料理を作る主婦の苦労を知らない亭主を37年以上しているシニア男性 - 定年退職後の高齢者の仕事、雇用、健康

昨夜は夏野菜カレーを家内が作ってくれた。すごく美味しかった。明日の朝もそのカレーが食べれるのが更に嬉しかった。夏のカレーは腐りやすい。そのことを家内に言ったら、腐らないように冷蔵庫で保存していますという答えが返って来た。

私の知識では、温かいカレーをゆっくりと室温で冷ますとウェルシュ菌が増殖しやすい。温かいカレーが入った鍋を水道で冷やすことでウエルシュ菌が増殖する最適温度30~40度前後を急激に下げることが出来る。カレーの温度が室温より下がり、冷蔵庫に入れても温度が上昇しない状態にする。

この知識を家内に話したら、「あなたは神経質過ぎる!!」とカンカンになって怒られた。

何故、家内に怒られなければならないの、私!

今考えてみれば、家内は時間をかけて苦労しながら夏の野菜カレーを作ってくれたからだと思う。一つの料理を作る苦労を私は知らない。料理と言う料理を自分で作った経験があまりないからだ。出来るのは、目玉焼き、焼きそば、お好み焼き、野菜炒めぐらいだ。

家内は料理を作る人、私は出来上がった料理を食べる人という役割を当たり前のように思ってきた。

自分で料理を苦労して作れば、その苦労を台無しにするような話題はご法度だろう。家内は苦労して考えていろいろな野菜と調味料を入れて夏カレーを私のために作ってくれた。それを感謝すべきであった。

苦労を知らない人は、相手の気持を察することが出来ない。人間関係がこじれるのも、多分、相手の苦労を知らないで自分勝手な解釈で何かを言葉にしてしまったのが原因である場合が多い。相手の状況や背景を察して言葉を選ぶ重要性を改めて感じた。

裕福な生活を送ってきた人たちが貧乏人の生活を想像もできないのと同じだ。知識だけの世界は、心で現実の世界を感じ取れない。知識の前に体験が優先されるとあとで得た知識が心に根付く。

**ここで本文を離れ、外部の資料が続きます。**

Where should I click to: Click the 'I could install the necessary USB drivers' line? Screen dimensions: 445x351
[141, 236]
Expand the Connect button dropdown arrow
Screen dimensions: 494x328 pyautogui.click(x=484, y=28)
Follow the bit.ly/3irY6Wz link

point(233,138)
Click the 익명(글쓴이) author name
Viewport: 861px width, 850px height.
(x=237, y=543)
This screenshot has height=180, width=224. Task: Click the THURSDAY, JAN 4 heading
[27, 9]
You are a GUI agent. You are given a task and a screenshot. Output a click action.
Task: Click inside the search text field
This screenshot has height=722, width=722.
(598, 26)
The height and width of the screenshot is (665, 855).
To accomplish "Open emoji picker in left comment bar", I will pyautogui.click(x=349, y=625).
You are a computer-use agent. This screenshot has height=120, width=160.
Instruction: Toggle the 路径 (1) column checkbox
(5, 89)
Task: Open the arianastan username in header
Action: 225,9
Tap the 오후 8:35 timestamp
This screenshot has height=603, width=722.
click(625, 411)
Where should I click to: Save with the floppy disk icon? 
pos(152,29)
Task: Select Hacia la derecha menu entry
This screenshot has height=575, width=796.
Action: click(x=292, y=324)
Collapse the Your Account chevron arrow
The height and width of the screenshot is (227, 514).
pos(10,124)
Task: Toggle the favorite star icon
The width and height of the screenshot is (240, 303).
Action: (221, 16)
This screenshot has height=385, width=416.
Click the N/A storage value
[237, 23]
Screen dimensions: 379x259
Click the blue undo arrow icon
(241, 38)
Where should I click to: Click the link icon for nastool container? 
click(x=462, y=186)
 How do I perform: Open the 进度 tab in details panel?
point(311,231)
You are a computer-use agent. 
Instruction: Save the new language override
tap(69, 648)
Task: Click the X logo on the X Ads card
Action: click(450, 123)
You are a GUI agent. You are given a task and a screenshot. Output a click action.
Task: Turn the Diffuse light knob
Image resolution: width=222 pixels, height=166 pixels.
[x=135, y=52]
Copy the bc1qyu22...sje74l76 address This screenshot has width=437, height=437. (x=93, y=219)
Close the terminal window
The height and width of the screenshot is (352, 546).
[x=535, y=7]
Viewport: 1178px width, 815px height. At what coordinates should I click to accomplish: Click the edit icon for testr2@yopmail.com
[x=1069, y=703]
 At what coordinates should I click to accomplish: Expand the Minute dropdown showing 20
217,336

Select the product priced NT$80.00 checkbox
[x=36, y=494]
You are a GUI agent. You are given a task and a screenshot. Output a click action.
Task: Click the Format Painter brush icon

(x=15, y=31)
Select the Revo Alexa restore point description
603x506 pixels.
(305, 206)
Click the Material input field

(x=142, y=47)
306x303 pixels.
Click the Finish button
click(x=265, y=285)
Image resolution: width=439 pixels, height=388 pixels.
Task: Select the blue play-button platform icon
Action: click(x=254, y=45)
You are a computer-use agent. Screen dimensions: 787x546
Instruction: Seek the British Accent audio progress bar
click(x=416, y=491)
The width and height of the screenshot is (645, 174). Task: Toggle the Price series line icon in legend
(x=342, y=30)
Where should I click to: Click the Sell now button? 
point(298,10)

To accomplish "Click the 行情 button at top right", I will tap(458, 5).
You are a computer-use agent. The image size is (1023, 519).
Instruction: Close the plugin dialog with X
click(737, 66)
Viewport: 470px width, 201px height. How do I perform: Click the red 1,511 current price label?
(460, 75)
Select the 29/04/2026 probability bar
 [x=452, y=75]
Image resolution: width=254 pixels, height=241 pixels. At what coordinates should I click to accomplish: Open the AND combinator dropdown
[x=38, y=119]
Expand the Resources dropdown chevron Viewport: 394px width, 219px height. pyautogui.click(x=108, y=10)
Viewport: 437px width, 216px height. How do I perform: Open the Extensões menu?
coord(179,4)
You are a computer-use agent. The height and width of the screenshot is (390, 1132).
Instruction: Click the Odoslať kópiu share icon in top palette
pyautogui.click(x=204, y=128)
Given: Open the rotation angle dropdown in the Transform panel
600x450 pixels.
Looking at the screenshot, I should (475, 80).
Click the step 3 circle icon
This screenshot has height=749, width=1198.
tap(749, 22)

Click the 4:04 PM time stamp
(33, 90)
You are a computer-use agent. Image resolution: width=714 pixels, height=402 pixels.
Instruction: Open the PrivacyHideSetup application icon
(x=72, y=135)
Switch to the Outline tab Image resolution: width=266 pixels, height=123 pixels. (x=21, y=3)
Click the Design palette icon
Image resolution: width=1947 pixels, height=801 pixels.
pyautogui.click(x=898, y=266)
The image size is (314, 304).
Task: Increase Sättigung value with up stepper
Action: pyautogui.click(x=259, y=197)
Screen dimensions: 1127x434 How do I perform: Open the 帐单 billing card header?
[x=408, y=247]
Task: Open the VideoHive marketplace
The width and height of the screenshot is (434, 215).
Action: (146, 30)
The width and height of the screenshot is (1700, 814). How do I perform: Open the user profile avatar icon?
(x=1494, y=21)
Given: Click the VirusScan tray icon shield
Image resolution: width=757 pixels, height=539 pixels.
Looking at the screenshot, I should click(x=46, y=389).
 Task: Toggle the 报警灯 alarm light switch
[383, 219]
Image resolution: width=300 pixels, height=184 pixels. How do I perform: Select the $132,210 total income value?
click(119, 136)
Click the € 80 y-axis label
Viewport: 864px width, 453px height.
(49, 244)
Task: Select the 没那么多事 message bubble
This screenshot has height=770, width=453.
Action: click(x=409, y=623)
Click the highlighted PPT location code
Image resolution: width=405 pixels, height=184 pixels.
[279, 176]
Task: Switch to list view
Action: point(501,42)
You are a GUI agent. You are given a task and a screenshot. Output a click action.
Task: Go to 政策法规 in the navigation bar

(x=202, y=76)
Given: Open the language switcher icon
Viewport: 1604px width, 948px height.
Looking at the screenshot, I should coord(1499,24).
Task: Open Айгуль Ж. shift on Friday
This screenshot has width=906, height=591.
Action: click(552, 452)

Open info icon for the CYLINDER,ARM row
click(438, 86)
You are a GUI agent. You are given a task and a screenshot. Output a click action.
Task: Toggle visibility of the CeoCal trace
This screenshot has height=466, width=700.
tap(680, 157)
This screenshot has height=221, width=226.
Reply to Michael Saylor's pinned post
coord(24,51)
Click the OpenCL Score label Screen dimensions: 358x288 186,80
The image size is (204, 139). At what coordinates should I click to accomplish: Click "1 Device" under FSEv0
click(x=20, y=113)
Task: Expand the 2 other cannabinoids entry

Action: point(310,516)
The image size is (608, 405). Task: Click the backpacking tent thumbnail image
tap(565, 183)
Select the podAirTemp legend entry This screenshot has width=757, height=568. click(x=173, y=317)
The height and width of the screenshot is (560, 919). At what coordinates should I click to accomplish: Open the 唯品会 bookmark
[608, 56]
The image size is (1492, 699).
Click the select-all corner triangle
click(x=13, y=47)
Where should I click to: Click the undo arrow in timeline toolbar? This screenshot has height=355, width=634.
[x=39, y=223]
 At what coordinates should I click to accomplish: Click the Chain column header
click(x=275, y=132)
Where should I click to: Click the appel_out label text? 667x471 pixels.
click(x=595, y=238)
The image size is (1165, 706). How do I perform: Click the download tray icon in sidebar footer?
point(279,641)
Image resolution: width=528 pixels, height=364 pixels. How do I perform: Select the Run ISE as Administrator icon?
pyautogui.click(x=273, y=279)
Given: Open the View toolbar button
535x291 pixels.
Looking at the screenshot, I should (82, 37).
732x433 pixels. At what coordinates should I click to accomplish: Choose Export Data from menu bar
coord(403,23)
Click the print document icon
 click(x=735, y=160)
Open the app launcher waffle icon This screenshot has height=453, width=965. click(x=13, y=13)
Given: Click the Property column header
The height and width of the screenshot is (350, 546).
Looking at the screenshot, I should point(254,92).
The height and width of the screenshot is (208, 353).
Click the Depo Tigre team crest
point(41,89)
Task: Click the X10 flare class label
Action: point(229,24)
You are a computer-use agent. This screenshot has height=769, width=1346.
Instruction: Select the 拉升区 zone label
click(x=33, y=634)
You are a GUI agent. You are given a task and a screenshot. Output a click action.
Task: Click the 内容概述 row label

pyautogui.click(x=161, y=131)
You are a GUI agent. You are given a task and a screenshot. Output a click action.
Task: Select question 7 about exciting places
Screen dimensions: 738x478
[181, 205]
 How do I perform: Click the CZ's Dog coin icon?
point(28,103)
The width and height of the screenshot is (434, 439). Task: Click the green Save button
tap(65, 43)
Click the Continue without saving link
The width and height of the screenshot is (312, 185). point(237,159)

私は、家内と生活を共にして37年間も家内の料理の苦労を感じ取れなかった。自宅に帰れば料理が待っているという生活が続いていたからだ。これから自分で料理する機会を増やすことにする。料理を考えて材料を買って下準備するだけでも時間がかかる。料理の味付けも経験値が物を言う。私にはその経験値がない。

家庭のことは全て家内に任せていたが、これからはその一部でも自分でカバーできるようにしたい。